Notice her very interesting crib….it looks like a building with windows. Yes, it looks like the Temple! The Theotokos is likened to the Temple itself in our hymnography, as well as our iconography. You might surmise that this is because she was presented to the Temple at a very early age – however, more correctly, since she herself contained the uncontainable God, the incarnate Logos of God…just as the Temple was where the Lord dwelled, she BECOMES the Temple of God, literally.
Notice in the Nativity of Christ that his crib looks like a casket – He was “born in order to die.” The crib of the Theotokos looks like the Temple – and in one sense she was born “in order to become the Temple.”
The Presentation of the Theotokos to the Temple
Our tradition tells us that the Virgin Mary was presented to the Temple at 3 years old in order to live there and be attended by the angels. Fr. Thomas Hopko, (and others) have taught that this could not have occurred in reality – women were simply not allowed to be IN the Holy of Holies of the Temple. However, since she is considered to be the Temple herself, in a manner of speaking, the event of her presentation, her being “dedicated” to God, has become part of the pious tradition of the Church.
The Annunciation of the Angel Gabriel to Mary
The Angel Gabriel is joyfully announcing (hence, the “annunciation”) the Good News to the Virgin Mary. He is almost dancing! She is already pictured enthroned in this icon. The fabric swag above indicates that this took place indoors. The spear coming out of the heavens indicates that God was fully active in this event, with the focal point of the action being Mary. Notice that they are both facing outward. The Good News being announced to Mary is not only for her, but for all humankind. They are facing us, because this Holy Event is for the benefit of all of US! Everything going on in an icon is for the salvation of the viewer.
The Nativity of Our Lord and Savior Jesus Christ
For starters, notice that Joseph is off to the bottom left. This is his proper position in the Nativity icon. Think of the Gospel account – Joseph is righteous and protects Mary and Jesus, but he is not involved in the miracle of the incarnation of the Son of God. The old man speaking to him represents the devil bringing new doubts to Joseph. Some angels are looking up- glorifying God. Some angels are looking down, tending to the action and ministering. The two women on the right are the midwives which our tradition says Joseph summoned. Whether he really did this or not is irrelevant. This is here to show that Jesus was born in the normal way and would have needed washing, as a regular human baby would.
Notice that the manger is like a casket, (He was born to die!) and his swaddling clothes are very much like the grave clothes shown in the icon of the myrrh-bearing women below.
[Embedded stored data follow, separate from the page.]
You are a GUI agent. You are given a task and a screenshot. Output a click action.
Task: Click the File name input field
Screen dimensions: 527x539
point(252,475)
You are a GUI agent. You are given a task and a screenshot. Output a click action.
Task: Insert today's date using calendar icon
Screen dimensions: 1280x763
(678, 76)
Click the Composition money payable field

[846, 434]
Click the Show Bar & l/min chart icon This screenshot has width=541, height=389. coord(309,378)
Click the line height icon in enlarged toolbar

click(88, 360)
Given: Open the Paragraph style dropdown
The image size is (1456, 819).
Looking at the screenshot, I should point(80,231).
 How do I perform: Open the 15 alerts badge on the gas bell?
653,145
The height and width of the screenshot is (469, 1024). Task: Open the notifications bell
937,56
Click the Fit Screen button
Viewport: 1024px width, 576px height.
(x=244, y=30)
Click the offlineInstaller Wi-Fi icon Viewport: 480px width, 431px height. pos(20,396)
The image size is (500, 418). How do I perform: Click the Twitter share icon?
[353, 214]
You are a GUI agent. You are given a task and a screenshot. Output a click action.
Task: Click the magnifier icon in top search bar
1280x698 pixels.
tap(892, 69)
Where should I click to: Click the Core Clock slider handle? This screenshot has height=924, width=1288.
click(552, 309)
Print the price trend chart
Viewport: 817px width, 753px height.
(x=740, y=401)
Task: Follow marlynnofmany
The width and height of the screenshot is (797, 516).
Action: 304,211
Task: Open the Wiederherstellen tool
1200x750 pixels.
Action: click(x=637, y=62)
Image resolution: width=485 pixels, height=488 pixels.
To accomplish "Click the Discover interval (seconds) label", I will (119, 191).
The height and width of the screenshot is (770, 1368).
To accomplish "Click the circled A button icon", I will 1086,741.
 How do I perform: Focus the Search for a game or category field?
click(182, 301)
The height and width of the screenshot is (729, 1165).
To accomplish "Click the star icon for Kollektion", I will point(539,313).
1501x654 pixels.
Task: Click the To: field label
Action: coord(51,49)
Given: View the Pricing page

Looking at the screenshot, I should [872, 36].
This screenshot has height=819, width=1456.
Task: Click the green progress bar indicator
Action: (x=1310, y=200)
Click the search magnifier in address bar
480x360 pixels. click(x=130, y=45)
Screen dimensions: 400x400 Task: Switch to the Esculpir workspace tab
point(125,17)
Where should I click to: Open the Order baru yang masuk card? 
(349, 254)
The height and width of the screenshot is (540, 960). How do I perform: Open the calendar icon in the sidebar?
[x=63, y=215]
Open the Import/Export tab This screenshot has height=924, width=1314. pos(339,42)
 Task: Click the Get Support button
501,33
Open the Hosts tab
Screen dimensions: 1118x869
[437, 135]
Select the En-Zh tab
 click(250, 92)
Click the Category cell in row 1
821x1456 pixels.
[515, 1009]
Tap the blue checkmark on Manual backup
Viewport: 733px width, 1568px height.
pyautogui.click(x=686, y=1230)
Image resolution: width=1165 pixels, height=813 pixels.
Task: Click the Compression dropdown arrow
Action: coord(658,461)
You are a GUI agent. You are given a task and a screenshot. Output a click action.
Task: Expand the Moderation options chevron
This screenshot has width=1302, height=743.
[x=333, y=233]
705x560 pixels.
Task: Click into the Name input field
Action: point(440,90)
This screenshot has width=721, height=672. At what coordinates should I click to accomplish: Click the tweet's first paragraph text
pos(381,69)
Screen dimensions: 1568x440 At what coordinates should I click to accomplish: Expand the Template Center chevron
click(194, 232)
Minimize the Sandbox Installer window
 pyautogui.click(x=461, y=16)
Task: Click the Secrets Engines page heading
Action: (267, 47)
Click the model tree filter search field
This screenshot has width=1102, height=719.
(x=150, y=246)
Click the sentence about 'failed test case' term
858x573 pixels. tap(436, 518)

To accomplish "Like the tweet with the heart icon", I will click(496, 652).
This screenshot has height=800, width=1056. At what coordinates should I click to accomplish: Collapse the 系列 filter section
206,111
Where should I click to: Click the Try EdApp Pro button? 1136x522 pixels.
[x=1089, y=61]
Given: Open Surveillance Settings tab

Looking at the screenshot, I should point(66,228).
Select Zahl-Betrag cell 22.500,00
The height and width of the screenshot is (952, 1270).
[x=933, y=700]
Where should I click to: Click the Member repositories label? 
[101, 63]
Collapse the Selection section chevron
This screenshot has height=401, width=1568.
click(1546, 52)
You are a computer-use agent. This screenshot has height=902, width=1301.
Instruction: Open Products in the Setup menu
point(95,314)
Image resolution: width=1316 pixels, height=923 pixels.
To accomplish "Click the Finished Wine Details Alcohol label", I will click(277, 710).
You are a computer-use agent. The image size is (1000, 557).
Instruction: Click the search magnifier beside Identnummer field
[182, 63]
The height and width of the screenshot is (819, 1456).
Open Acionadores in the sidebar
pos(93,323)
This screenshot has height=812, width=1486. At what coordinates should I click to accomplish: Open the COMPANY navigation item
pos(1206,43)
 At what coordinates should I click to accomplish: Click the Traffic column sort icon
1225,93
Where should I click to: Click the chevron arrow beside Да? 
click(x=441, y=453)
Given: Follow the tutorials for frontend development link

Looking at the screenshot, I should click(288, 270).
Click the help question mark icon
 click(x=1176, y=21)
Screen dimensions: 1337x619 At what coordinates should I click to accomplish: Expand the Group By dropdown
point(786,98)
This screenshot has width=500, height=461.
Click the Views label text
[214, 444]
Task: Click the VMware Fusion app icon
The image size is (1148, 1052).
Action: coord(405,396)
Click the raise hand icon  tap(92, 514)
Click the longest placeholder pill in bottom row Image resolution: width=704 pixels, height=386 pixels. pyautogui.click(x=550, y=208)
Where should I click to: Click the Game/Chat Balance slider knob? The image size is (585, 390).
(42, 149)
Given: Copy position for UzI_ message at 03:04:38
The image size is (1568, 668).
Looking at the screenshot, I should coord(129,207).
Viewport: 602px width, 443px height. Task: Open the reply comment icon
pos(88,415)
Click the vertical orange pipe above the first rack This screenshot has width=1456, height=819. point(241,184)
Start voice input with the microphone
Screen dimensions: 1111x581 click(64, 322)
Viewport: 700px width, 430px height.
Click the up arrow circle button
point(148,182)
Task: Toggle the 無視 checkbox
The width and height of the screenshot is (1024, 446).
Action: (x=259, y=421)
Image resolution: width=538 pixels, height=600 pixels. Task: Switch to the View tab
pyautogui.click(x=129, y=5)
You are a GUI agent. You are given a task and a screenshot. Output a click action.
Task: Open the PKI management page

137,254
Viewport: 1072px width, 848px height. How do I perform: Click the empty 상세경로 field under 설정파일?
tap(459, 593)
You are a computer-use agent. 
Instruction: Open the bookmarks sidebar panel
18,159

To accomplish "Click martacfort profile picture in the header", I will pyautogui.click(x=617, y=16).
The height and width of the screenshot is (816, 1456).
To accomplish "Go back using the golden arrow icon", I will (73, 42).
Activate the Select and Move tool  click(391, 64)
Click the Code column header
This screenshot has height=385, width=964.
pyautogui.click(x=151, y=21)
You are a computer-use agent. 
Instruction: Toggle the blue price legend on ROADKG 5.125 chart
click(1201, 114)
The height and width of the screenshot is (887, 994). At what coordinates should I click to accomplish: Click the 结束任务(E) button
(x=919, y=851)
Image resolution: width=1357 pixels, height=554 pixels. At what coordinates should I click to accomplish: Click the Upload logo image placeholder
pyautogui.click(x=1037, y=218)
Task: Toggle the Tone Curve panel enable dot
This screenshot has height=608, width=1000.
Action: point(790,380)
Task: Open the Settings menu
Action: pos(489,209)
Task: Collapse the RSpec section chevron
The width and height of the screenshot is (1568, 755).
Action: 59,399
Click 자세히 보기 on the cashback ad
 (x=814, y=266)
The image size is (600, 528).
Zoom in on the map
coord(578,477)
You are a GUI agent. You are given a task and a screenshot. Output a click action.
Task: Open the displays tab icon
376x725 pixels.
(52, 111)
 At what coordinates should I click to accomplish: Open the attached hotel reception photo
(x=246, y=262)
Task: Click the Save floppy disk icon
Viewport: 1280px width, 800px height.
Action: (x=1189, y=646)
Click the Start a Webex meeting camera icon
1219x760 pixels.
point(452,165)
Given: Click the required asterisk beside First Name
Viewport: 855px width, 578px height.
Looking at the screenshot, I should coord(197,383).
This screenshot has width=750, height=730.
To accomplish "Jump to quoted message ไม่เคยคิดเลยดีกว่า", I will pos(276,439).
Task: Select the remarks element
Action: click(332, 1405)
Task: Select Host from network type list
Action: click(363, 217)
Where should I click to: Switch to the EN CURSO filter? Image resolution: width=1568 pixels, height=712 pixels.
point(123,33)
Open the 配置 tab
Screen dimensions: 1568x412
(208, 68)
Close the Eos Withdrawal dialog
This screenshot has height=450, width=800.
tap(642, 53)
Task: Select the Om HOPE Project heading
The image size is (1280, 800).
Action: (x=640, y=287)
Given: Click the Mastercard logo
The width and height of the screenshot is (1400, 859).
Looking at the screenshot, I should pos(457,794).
The tree below the baby is the “Jesse Tree” from prophesy, which says that a shoot will sprout from the stump (tree) of Jesse (the father of King David) “A shoot shall sprout from the stump (tree) of Jesse and from his roots a bud shall blossom. The spirit of the Lord shall rest upon Him” Isaiah 11:1-2
The ox and the ass are also from Old Testament prophecy, always shown near the Christ child, providing warmth from their breath: Isaiah (1:3) “The ox knows his owner , and the donkey his master’s crib”
The Presentation of the Lord to the Temple
On the left is Joseph, with his “poor man’s” offering of two pigeons. A spotless lamb is the . The aged widow Prophetess Anna, directly from the Scriptural event is near Joseph. The Theotokos is chatting with the elderly priest, Simeon (Luke 2.21-40)
“Lord, now You are letting Your servant depart in peace, According to Your word; For my eyes have seen Your salvation Which You have prepared before the face of all peoples, A light to bring revelation to the Gentiles, And the glory of Your people Israel.”
Epiphany – The Baptism of Jesus by John the Baptist, the Forerunner
John the Baptist is blessing Jesus as he baptizes Him, while Jesus is blessing the water in which He is standing! The water is swirling because it recognizes its very Creator! The ax near the tree is from the first words associated with John the Baptist in the Gospels, pertaining to his message of repentance. (“And even now the ax is laid to the root of the trees. Therefore every tree which does not bear good fruit is cut down and thrown into the fire.” Luke 3.9 )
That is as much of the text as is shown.